Once our masterpiece was done, we all went into the living room and sat on the couch and put on The Curse of the Were Rabbit. I fell asleep with my legs on Rob while the kids sat on my back, like I was a booster seat. It must not have been uncomfortable because I fell asleep before the movie ended. When I woke up I found my husband had the kids in bed and was just telling them goodnight. I kissed them both goodnight and sat in Alan's room until he was out, feeling very lucky.
But it's not truly luck, right? I don't have such days by chance, even though I happen to be a gay man; I have them because of a lot of hard work by people I'll never know.
One thing thing I left out between wrapping presents and Mexican food was the fact the Grandparents agreed to watch the boys for a couple more hours and we finally got to see Milk. I'll have more to say about the film than what I'll put here (probably over at isocrat after Christmas, though).
I just want to express my gratitude for now. Maybe it's the season, but I've been quite emotional with hope and gratitude since leaving that theater all puffy eyed.
Sure, I don't much identify with the 1970's gay scene in San Francisco. My last two days would probably be alien to those gay men too, if not outright boring, campy, or conservative. Also and of course, Harvey Milk and many of those other activists of his day were not perfect people, and the film made that clear. There was a good deal of sex and drugs and politics. But the only "perfect" hero is the hero to whom we've done a disservice, dehumanized.
The fact is my life would be unrecognizable today without those men and women three decades ago; I would not have had the last two days without those folks standing up for my rights, when I was still in the womb. I'd probably be single in "therapy", under the weight of superstitions and self-hate, thinking there was something wrong with me and especially with gay people who were out and proud. I may be desperate in some LDS therapist's office undergoing shock treatment like so many other men of that day I now know. If people like Briggs and Aneta Bryant were left unchecked, and no one stood up, things would likely have stayed at that awful level or gotten worse.
That world that could have been, where I couldn't see there was a solution... it seems unbearable enough to make me feel, at a gut level, it's impossible, as though the very laws of physics could never allow such a thing. I suppose there is actually an upper limit to human loss before a person collapses under it's weight, into suicide, and I've seen that happen enough times to know it's another could-have-been for me and many others.

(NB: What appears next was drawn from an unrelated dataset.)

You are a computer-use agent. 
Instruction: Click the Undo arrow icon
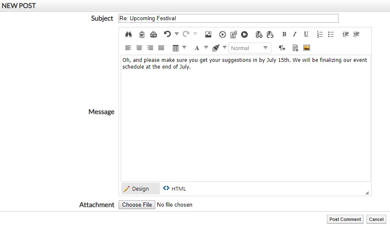tap(167, 34)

All that could have been, and yet it isn't, and I think it's pretty clear why things changed for gay people. Simply, my life, either in full or in great part, was saved a long time ago by people I'll never know. I can't thank them enough. I can only hope this generation of GLBT is doing as good of a job of addressing today's hurdles and bigots for the next generation. I know I have a debt to them I've not nearly repaid.